Don't forget to use a small test data set when you are testing your code. Make sure you know what the correct answer should be
- Take a mulit-FASTA Python_08.fasta file from user input and calculate the nucleotide composition for each sequence. Use a datastructure to keep count. Print out each sequence name and its compostion in this format
seqName\tA_count\tT_count\tG_count\C_count
Here is a structure of a handy datastructure to store this information
seqs[geneName][nucleotide]=count
seqs['geneA']['A'] = 2
seqs['geneA']['T'] = 3
seqs['geneA']['G'] = 3
seqs['geneA']['C'] = 1
seqs['geneB']['A'] = 1
seqs['geneB']['T'] = 5
seqs['geneB']['G'] = 2
seqs['geneB']['C'] = 2
- Write a script that takes a multi-FASTA file Python_08.fasta from user input and breaks each sequence into codons (every three nucleotides is a codon) in just the first reading frame. Your output should look like this
seq1-frame-1-codons
CAT GCT TGA GTC
Write the output to a file called 'Python_08.codons-frame-1.nt'.
-
Add in exception handling. Throw and handle (try/except) the exception
- if no input is provided
- if the file cannot be opened
- if the file does not end in '.fasta' or '.fa' or '.nt'
- if a non ATGCN charcter is found in the sequence
-
Now produce codons in the first three reading frames for each sequence and print out ids and sequence records for each frame and print to a file called 'Python_08.codons-3frames.nt'
For example
seq1-frame-1-codons
ATG TTG
seq-frame-2-codons
TGT TGA
-
Now reverse complement each sequence and print out all six reading frames to a file called 'Python_08.codons-6frames.nt'
-
Translate each of the six reading frames into amino acids.

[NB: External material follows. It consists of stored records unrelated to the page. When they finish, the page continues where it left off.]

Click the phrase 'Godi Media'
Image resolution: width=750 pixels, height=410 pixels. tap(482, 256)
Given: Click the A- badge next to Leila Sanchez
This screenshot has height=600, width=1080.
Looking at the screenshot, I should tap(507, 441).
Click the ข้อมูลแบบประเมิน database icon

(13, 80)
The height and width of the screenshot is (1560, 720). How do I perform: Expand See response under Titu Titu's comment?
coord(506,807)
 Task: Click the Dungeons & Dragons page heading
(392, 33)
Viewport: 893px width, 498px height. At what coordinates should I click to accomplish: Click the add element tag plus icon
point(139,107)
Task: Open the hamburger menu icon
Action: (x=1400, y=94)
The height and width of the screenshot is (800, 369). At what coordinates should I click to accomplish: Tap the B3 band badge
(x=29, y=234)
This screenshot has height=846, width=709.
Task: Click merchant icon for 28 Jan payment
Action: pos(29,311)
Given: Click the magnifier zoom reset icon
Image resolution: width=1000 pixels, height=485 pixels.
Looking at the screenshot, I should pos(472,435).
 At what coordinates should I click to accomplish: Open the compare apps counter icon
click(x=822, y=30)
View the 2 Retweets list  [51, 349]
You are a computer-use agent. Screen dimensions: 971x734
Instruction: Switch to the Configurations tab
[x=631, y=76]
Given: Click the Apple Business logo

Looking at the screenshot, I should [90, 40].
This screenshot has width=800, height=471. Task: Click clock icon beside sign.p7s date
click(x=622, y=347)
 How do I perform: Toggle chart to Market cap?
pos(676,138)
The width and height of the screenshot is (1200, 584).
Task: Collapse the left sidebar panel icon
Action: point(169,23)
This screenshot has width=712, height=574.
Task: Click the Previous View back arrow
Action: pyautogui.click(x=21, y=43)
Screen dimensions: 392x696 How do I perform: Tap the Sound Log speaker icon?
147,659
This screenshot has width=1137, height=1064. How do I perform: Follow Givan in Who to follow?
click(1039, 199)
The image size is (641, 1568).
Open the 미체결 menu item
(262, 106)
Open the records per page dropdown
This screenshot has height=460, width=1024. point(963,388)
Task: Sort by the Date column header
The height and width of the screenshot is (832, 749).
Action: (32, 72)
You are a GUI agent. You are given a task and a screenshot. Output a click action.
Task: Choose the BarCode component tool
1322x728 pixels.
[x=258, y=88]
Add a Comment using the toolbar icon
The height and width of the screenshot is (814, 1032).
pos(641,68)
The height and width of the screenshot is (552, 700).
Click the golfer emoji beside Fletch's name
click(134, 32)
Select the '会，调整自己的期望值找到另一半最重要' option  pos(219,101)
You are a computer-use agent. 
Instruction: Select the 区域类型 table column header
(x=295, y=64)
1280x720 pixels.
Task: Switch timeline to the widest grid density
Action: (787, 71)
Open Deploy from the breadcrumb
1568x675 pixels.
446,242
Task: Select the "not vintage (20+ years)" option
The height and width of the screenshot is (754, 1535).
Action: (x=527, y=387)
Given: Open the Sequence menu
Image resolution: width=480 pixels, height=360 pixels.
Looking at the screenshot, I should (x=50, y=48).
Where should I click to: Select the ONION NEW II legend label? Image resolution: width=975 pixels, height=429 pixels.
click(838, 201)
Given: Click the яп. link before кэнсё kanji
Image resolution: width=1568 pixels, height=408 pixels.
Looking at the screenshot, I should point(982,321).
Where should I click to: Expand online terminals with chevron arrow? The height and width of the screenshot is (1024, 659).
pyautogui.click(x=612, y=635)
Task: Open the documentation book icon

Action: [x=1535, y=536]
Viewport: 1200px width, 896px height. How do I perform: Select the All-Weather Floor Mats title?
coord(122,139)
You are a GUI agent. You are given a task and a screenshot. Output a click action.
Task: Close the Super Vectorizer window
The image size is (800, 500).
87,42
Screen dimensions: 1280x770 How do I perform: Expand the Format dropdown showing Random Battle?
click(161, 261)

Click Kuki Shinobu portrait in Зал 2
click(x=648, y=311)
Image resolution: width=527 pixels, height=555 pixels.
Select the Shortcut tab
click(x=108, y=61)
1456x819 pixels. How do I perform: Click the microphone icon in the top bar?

Create one file for which you print the six reading frames (Python_08.codons-6frames.nt) and one file for which you print the translation of the six reading frames (Python_08.translated.aa).
-
Find the longest peptide sequence (M-->Stop) of all the six translated reading frames for a single sequence. Do this for all the sequence records. For each sequence, print out in FASTA format the six frames of codons to one file (Python_08.codons-6frames.nt), the translations to a second file (Python_08.translated.aa), and the single longest translated peptide to a third file (Python_08.translated-longest.aa).
-
Finally determine which subset of codons produced the longest peptide for each sequence record. Print this to a fourth file in FASTA format (Python_08.orf-longest.nt).